The announcement comes amid a worrisome rise in e-bike fires in New York City that have resulted in at least a dozen deaths. Two children were killed last night in Astoria, Queens, in a fire that authorities say was the result of an exploding lithium-ion battery, according to multiple news outlets.
The New York City Council recently passed legislation prohibiting the sale of uncertified e-bikes and other micromobility devices, while Mayor Eric Adams has called on the private companies that profit from e-bike deliveries to do more.
Uber is working with e-bike company Zoomo and a nonprofit called the Equitable Commute Project on two different trade-in programs. According to the company, delivery workers can trade in older e-bikes for credit that they can invest in a new e-bike, as well as access “rent-to-own pricing models and priority repairs and services.” The amount of credit a delivery worker can receive is still being worked on, but according to Streetsblog, Zoomo expects to offer at least $200 for an old e-bike.
Meanwhile, the Equitable Commute Project will pilot a trade-in program with local bike shops that will offer a discounted UL-certified e-bike in exchange for a “non-compliant device.” UL, formerly known as Underwriters Laboratory, is a private company known for certifying the safety of all sorts of everyday products.
Delivery workers, most of whom are low-income immigrant men, rely on their e-bikes to make a living. According to a study conducted by WXY Studios and commissioned by Uber, demand for e-bikes and other micromobility vehicles has increased since 2020. Over 65,000 of New York’s food delivery workers rely on e-bikes, most of which run on cheaper lithium-ion batteries that have been linked to fires and injuries.
The problem is that UL-certified batteries tend to be more expensive than uncertified ones, and delivery workers take home just $7.09 an hour on average, according to city labor statistics.

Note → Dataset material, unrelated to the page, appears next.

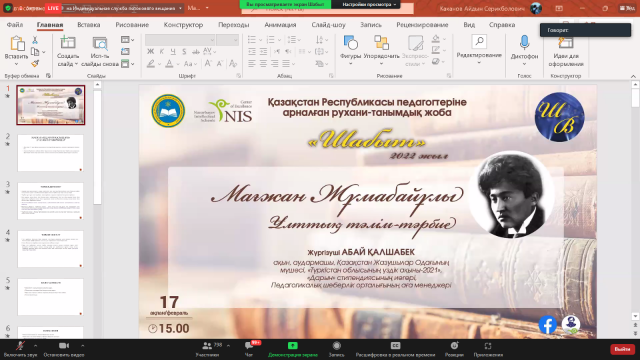Open the Zoom Chat icon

Many find it difficult to afford a UL-certified battery, which can cost $1,000 or more.
The problem is that UL-certified batteries tend to be more expensive than uncertified ones
“Delivery workers should not have to choose between making a living and safety,” said Josh Gold, senior director for public policy at Uber, in a statement. “These innovative partnerships will help get safer e-bikes into the hands of delivery workers.”
Adams, who recently announced that all ridehail vehicles that operate in the city will have to be electric by 2030, praised Uber for “stepping up to the plate to help in a major way.”
“E-bikes have become a critical part of our transportation and employment ecosystem, but faulty and non-certified devices are making their way into homes and apartments, causing fires and putting lives at risk,” Adams said in a statement.
Uber has not said how much money it will spend on the buy-back program, though it did say it plans on donating $100,000 to the FDNY Foundation to be used for an e-bike safety education campaign.
The company also came out in support of adding “a small fee to all food delivery in New York City to support transitioning workers to UL-certified e-bikes.” In addition, Uber said it backs a bill in the New York State Legislature that would establish a “clean rebate program” for e-bikes.